You look at each other, and the new needs no object. The new is the joined hands. The new is the single entity that did not exist before this moment—the us that is neither you nor him but something that has its own pulse, its own weight, its own right to exist. Something new as the now one soul. You feel it happen. You feel the seam dissolve, the boundary between your story and his story melt like frost in sunlight, and what remains is a single story, co-authored, alive.
Something borrowed.
From behind Malleus, Silver steps forward. He is holding a small, folded cloth—deep green, embroidered with silver thread in a pattern you do not recognize. He places it in Lilia's free hand, and his voice, when he speaks, is the quietest you have ever heard it.

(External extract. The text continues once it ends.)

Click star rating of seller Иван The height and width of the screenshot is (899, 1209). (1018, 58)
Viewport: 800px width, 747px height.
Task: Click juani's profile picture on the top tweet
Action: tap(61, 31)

"It is from a marriage in the Valley," Silver says. "From before. From when my—" He stops. Swallows. "From a time when people still believed that happiness could be borrowed and returned, multiplied by the lending." He looks at Lilia. "Father. I borrowed this from a happy dream. I am returning it, so it may become yours."
Lilia takes the cloth. His jaw tightens. His red eyes shine, and he does not blink, because blinking would mean releasing the tears, and he is not ready—not yet—to let them fall in front of everyone. So he holds them behind his eyelids like a dam holds a river, and he nods, once, and the nod contains more love than most people express in a lifetime.
Something blue.
The ribbons in the circle glow a little brighter. You both look down at them—yours and his, side by side, close but not touching, and they will never leave this circle. Long after today, when the grass has grown over the chalk marks and the mist has dissolved and the lake has reflected a thousand other skies, the blue will remain—woven into the memory of the earth, which, for Fae, is the same thing as being woven into the earth itself.
For both sides, it shall never go away from the circle.
A promise that the ground will keep, even if you cannot.
VII. The Candles and the Knot
There are two candles on the altar. Unlit—waiting—wax the color of bone, wicks dark and expectant. They stand on either side of a third candle, larger, also unlit, and this third candle is the destination. The two solitary flames will become one.
But first—first—
The cord.
It is brought forward by Malleus himself, and the gesture is not lost on anyone. The future king of the Valley of Thorns, carrying the binding for his father's wedding, his face a landscape of emotions that he has never been taught to hide—this is what Fae royalty looks like when love is more important than protocol. The cord is long, woven from three strands: one crimson, one black, one silver. Passion. Mourning. Magic. The three things that have defined Lilia's life, braided together into a single thread, and now that thread will bind him to you.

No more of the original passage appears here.